§ SUPPLIED DATA:
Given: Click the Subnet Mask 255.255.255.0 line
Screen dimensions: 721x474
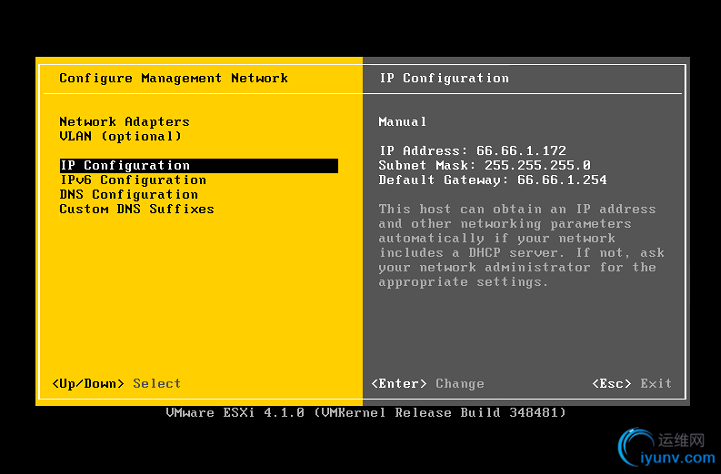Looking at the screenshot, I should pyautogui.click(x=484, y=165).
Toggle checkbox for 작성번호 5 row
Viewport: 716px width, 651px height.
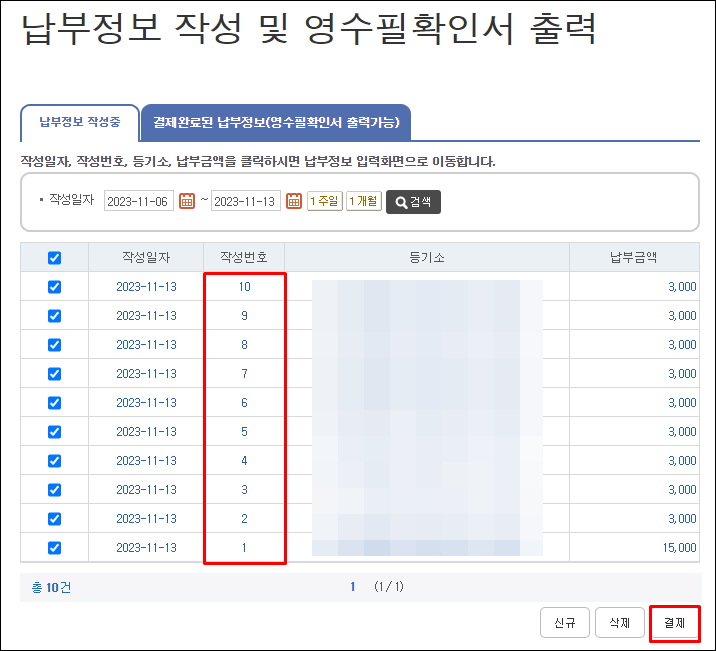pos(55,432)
---
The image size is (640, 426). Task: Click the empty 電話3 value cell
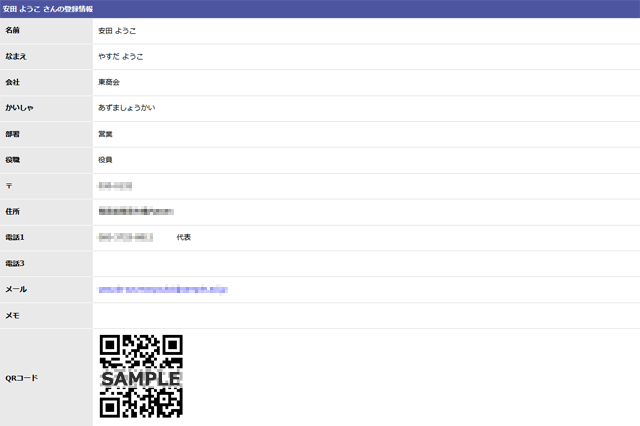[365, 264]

§ OBJECTIVE:
Recast the records as a two-column CSV with the column names request and answer: one row per record, with its text and its answer each in one quoted field and line breaks turned into spaces. Begin at the line that has "Given: Click the" and stop after the line that has "pos(55,432)". Leave the pictures out.

§ WRITTEN RESPONSE:
request,answer
"Given: Click the Subnet Mask 255.255.255.0 line Screen dimensions: 721x474","Looking at the screenshot, I should pyautogui.click(x=484, y=165)."
"Toggle checkbox for 작성번호 5 row Viewport: 716px width, 651px height.","pos(55,432)"